In 2023, watch as we build a climate-resilient economy that puts people over profit.

Keep reading

Just one phrase, repeated for the second time before I was half way through this 'good news story' stopped me from finishing. "Russia's fossil fuel war"....did me in. If we are interested in connecting the dots...and I am (half way through re reading Naomi Klein's ground breaking exposee of neoliberal free market shock disasters around the world in the last 40 years)........we need to swear off the warmonger language.

And do some research on the real situation in Ukraine over the last decade. And re visit America's long history of proxy wars and support for right wing petro dictators. And consider that the entire global network of fossil fuel companies/countries that benefit from fossil fuel rip and ship (Canada comes to mind)........is benefitting from this Ukrainian farce continuing into the far future.

If we're going to succeed in transitioning off fossil fuels, we need to transition off war.....and the blame games that make war palatable to certain demographics. Every day war continues, fossil fuel companies/and weapons of mass destruction companies, make big bucks. Every day the war continues, inflation will make the cost of living worse for ordinary people, and populations less willing to imagine funding necessary transition.

NO ONE TRULY INVESTED IN TRANSITIONING CAN BE A WAR MONGER ANY LONGER. We simply can't afford it....and there will be no end to fossil fuel production, if armed conflict is seen as inevitable.

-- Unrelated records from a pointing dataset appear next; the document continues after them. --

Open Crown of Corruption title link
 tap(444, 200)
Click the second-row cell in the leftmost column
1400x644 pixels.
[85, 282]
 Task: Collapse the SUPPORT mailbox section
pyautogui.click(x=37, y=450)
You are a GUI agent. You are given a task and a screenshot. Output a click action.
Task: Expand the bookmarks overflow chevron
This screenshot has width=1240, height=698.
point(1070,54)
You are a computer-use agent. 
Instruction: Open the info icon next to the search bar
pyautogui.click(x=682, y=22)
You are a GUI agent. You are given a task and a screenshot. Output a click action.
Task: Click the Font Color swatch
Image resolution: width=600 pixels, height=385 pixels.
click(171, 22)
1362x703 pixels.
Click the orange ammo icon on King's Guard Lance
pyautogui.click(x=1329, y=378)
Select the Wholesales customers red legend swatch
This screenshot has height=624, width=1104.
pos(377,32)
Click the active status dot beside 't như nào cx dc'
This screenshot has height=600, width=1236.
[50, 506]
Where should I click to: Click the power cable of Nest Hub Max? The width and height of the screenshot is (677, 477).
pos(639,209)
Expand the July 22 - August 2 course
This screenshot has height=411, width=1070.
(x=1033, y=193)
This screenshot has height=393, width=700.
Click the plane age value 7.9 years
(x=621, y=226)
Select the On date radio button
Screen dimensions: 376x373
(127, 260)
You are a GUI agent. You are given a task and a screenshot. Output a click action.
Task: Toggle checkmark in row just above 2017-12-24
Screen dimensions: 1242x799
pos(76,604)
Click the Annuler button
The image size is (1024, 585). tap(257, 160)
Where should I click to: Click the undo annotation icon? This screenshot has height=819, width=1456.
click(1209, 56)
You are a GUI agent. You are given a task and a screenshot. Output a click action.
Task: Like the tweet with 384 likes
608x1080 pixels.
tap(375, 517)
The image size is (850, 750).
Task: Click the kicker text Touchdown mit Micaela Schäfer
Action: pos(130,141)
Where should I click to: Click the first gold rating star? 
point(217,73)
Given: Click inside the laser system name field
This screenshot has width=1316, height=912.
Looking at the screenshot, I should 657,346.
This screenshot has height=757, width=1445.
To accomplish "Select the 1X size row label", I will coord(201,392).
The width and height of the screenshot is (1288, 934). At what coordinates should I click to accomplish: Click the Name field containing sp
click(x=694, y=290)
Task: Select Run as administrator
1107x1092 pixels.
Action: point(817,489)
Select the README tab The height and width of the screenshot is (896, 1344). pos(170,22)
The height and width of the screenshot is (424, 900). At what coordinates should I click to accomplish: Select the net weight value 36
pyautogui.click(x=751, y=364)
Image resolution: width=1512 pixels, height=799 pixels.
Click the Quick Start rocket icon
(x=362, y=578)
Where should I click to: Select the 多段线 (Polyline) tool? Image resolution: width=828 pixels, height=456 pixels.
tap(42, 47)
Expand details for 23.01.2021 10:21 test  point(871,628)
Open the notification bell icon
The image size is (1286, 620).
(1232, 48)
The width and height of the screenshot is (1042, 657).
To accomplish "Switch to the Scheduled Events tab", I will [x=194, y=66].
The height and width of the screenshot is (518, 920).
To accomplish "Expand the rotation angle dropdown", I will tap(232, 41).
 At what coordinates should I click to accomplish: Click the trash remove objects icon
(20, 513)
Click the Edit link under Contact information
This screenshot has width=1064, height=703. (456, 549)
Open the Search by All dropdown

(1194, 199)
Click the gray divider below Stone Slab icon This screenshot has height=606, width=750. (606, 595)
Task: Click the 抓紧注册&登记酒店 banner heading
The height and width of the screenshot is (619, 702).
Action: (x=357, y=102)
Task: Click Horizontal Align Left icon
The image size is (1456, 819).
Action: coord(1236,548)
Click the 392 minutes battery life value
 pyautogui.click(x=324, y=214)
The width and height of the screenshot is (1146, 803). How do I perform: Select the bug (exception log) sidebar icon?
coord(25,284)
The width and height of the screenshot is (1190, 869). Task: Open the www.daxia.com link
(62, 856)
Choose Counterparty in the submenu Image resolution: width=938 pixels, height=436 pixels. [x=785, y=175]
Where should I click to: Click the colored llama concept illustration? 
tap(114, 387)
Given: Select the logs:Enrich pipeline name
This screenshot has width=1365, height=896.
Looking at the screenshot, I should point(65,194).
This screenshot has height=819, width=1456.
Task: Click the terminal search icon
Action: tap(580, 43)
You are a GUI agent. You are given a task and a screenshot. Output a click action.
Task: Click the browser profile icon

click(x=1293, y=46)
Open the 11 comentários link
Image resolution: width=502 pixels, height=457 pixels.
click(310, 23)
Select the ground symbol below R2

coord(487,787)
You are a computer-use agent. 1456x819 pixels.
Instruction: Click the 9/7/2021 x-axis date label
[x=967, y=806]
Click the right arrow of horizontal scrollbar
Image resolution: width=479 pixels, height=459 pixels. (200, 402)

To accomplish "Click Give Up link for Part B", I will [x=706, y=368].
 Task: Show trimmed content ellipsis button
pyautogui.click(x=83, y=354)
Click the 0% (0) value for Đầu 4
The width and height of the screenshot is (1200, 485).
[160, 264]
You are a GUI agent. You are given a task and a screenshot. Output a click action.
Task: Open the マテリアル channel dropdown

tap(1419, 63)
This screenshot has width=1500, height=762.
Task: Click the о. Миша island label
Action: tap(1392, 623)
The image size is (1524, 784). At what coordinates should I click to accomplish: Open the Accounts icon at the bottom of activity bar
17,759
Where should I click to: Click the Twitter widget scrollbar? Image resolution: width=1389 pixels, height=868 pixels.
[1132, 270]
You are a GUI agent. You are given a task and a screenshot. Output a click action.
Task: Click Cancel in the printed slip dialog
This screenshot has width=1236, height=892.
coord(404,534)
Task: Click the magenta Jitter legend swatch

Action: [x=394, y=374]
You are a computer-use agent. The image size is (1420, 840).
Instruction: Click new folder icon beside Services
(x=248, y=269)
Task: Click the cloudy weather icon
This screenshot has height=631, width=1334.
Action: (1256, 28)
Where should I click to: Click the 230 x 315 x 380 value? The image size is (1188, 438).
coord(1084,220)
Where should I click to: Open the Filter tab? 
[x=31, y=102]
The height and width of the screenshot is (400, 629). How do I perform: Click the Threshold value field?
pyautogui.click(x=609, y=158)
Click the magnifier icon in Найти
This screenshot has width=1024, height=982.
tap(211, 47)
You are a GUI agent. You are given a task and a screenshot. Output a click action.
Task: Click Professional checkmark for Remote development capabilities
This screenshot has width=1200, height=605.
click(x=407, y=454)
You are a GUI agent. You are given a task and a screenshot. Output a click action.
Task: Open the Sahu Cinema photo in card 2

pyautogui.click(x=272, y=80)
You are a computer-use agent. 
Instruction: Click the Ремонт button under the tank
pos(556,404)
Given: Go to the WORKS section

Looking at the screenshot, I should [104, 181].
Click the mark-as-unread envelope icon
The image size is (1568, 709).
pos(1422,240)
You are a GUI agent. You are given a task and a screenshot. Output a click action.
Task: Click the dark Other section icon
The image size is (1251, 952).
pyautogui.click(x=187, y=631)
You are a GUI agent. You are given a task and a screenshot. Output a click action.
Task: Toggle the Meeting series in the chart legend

But your cited victories aside...in much of Washington/NATO dominated western blah blah blah....there's little chance of negotiation due to knee jerk partisanship that knows next to nothing about the petro/political realities on the ground.....let alone being able to imagine that 'the other side' might have some real grievances. The good versus evil battle is a diversion.....let's insist on negotiation, while remembering that Russia likely has more good fossil reserves than are left in North America.

What are we fighting for? As good a question now as when it was asked in a song during the Viet Nam horror show.

Article: "In 2022, as the largest financier of fossil fuels in Canada, we held Royal Bank of Canada (RBC) accountable for Indigenous rights-violating projects, and fossil fuel companies it funds, (think Coastal GasLink through unceded Wet’suwet’en territory) and greenwashing myths bank executives peddle in attempts to burnish their lagging reputations.
"As the deferred salaries for millions of people, we are also demanding public pension funds prioritize our economy’s much-needed long-term transformation by divesting from the energy systems and companies of the past — fossil fuels — and reinvesting in the climate solutions we so desperately needed yesterday."

I do not usually fret about grammar, but the article sorely needs an editor. Misplaced modifiers abound.
1) "the largest financier of fossil fuels in Canada" refers to RBC — not the subject of the sentence ("we"). An awful paragraph.
2) "deferred salaries for millions of people" refers to public pension funds — not the subject of the sentence ("we").

"E.g., An eager young student who was ready to learn, Jack taught his grandson chess every day after school.
"The phrase 'an eager young student who was ready to learn' in this sentence is called an appositive, which is a noun or noun phrase that describes or renames another noun right next to it in the sentence. The appositive can be directly before or after the noun it describes, but it must be adjacent. In this case, it is clear that the appositive refers to the grandson rather than Jack: if Jack is old enough to be a grandfather, he is not a young student, and since he is teaching his grandson chess, it would not make sense to describe him as 'eager to learn.' Therefore, the appositive should be moved next to the grandson in order to clarify the description."

Article: "We commemorated over 1,555 institutions representing more than $40 trillion in assets committing to divest from fossil fuels."
Commemorate: To honour the memory of someone or something with a ceremony or object.